Eng-Tips is the largest engineering community on the Internet

Intelligent Work Forums for Engineering Professionals

  • Congratulations waross on being selected by the Eng-Tips community for having the most helpful posts in the forums last week. Way to Go!

tunnel lining

Status
Not open for further replies.

par060

Structural
Feb 28, 2001
146
I am designing the final lining for construction under a lake. In operation the tunnel will be full of water. My controlling case will be during the construction period the lining will support the hydrostatic load. The head has been determined from the flood level of the lake. The liner should be unreinforced concrete and the tunnel is in rock.
To this point I have used the .55 strength reduction factor (ACI318 9.3.5) and I applied a 1.6 load factor to the hydrostatic pressure. The load factor is 1.6 rather than 1.4 because there is not a control of the flood level. The construction period is over 1 year.

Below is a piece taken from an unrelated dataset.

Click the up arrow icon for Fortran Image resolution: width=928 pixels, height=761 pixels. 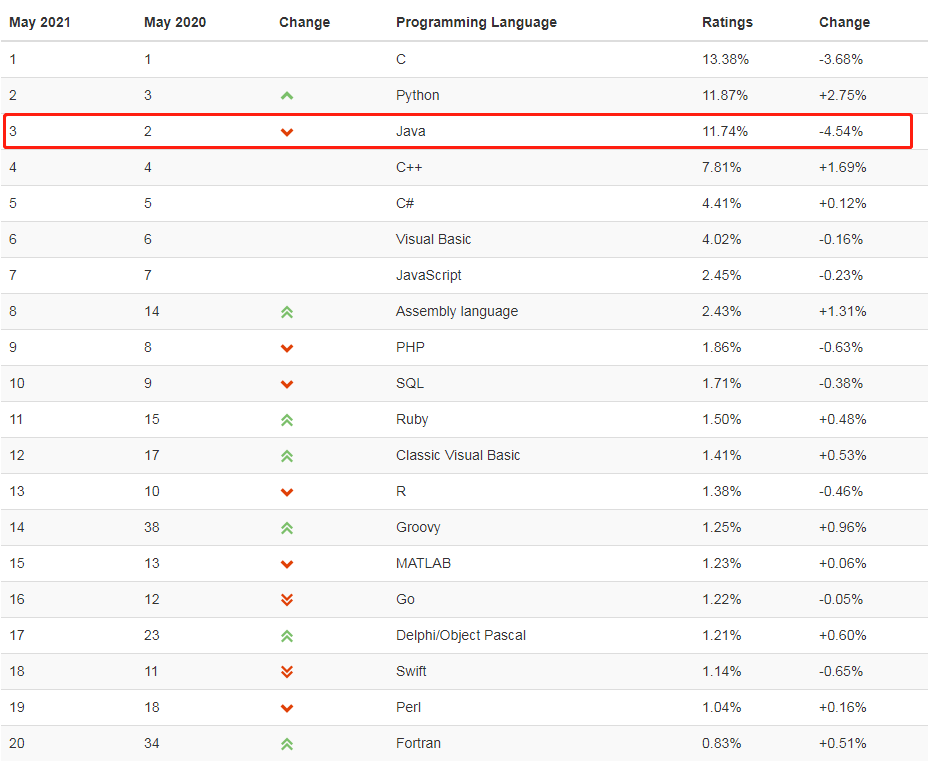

Am I being to conservative?
 
Replies continue below

Recommended for you

I am not at all experienced in the design of tunnel liners, so please keep that in mind as you read my post.

Using a strength reduction factor of 0.55 and a load factor of 1.6 equates to a factor of safety of 2.9, which is high for temporary works.

An approach that is used in cofferdam design is to set a design flood elevation and only allow work in the cofferdam when the water surface is below this elevation. If it goes higher, vents (cut-outs) are used to flood the temporary works automatically so as not to fail the cofferdam.

You could design for a 2-year, 5-year, or 10-year storm and cleary note this on the plans. If the water level exceeded this level, the tunnel might have to be flooded until the water level receded.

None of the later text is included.